Name the artist who, according to the text below about the 3rd Duke of Richmond's dogs, painted the portrait in which the Duke's spaniel places a paw on his cuffs.

■ EXCERPTED TEXT:
• • • • • • •

The 3rd Duke’s soft heart when it came to dogs is also apparent in his portrait by Pompeo Batoni, in which his spaniel steals the show with that imploring paw placed on the Duke’s wide cuffs – in a gesture every spaniel owner would recognise – even as the Duke obligingly caresses his ear and scratches him, just where he likes, under the collar. We might think of the Duke as a grand seigneur and Enlightenment figure – a reader of Rousseau, man of science, Grand Tourist and collector of sculpture. But we see him here more as the originator of walks, of treats, and of downed birds, eagerly to be retrieved. What’s more, this is how the Duke commissioned this modish Roman artist to portray him while in the midst of that fashionable Grand Tour, and there’s even a companion picture of his much-loved brother, George, also with an adoring spaniel – suggesting that the Lennox boys took their favourite dogs with them on their travels.
Some of the 3rd Duke’s foxhounds are immortalised in a painting he commissioned by George Stubbs, The 3rd Duke of Richmond with the Charlton Hunt, in which we know the hounds portrayed are accurate portraits of known dogs. Stubbs also painted an equestrian portrait, now in an American collection, of The Countess of Coningsby in the Costume of the Charlton Hunt – and trotting behind the Countess’s hunter, perilously close to its hind legs, we can see what might just be a red Pomeranian, which would make the fashionable Lady Coningsby an “early adopter” of the breed, then only recently imported from Germany by Queen Charlotte.

• • • • • • •

■ RECORDS:
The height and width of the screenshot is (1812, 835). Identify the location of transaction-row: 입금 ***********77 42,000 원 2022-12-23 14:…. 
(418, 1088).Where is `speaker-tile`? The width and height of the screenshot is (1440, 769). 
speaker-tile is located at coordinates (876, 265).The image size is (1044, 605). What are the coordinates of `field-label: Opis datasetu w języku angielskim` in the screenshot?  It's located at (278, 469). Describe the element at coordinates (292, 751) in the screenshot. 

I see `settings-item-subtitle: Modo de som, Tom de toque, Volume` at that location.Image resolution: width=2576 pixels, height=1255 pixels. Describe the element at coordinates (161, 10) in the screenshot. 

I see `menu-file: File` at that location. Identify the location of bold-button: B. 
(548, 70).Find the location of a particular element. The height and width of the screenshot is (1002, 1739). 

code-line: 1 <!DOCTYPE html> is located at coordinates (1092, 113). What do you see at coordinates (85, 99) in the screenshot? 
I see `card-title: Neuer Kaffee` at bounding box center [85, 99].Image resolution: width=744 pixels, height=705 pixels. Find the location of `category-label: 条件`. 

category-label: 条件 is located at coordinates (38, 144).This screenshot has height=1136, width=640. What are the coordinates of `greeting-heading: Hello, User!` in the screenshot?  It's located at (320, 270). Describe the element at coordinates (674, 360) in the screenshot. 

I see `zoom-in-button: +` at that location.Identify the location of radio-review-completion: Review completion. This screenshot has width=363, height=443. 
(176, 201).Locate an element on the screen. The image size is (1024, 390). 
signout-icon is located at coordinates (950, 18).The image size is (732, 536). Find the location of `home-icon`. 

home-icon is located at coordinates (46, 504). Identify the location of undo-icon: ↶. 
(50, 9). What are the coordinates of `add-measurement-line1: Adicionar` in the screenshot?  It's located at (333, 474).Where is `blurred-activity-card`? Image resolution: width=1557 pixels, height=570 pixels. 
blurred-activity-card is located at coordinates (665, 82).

• • • • • • •

■ YOUR RESPONSE: Pompeo Batoni